River Trail Calculus

by Rich Savitt

This calculus is not something you want to do while you are at your anaerobic threshold, but it is good to keep a few ballpark numbers in your head.

6 ft/bike
15 bikes = 90 feet of single file paceline.
At 27 mph, the paceline takes 2.27 seconds to pass a stationary point.
Overtaking a slow rider going 15 mph takes 5.11 seconds
An oncoming rider going 15 mph closes 315 feet in the time it takes the paceline to overtake a rider going 15 mph in the same direction as the paceline.
Combined speed for a head on collision = 42 mph.

Unless you’ve spent time at both ends of the paceline, you probably don’t have a good feel for how long your tail is and how dramatically different a “bikes-both-ways” situation looks to the riders at the back.
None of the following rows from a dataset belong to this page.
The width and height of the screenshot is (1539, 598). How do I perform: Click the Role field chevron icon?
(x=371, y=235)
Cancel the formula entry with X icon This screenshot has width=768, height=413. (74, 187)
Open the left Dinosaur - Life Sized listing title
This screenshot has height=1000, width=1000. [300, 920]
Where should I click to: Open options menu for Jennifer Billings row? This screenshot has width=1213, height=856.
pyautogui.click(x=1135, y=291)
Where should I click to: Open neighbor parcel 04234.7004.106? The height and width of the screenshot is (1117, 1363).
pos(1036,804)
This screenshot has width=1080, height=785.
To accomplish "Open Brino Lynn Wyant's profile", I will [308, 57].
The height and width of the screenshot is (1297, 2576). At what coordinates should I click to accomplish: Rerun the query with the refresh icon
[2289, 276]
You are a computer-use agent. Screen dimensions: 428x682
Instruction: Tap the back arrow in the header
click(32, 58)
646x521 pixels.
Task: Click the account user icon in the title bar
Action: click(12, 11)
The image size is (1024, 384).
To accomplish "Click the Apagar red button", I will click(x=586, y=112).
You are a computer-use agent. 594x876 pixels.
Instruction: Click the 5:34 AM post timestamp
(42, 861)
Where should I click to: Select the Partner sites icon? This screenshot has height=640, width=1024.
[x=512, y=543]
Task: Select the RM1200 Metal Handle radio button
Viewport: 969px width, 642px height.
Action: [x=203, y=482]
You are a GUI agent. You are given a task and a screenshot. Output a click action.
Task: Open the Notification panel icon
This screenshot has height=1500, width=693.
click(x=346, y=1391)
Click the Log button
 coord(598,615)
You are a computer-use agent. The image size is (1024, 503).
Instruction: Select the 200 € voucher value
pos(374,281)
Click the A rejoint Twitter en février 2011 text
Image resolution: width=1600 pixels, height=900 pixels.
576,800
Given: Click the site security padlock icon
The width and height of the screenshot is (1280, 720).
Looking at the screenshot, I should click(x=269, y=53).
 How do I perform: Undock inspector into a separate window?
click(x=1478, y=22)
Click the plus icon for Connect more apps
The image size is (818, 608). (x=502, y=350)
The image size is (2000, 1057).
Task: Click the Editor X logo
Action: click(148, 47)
This is not an argument for faster or slower pacelines. This is just an awareness thing. Other than the head on collision speed, it does not get automatically simpler or safer when you go relatively slower (in part because it takes longer to pass). For example, if you reduce the paceline speed to 20 mph (assuming we’re still single file), the head on collision speed reduces to 35 mph, but the oncoming rider moves 630 feet in the time it takes to overtake the slow rider.

Probably the reason slower feels safer is because it gives us more options and the adjustments don’t feel as chaotic.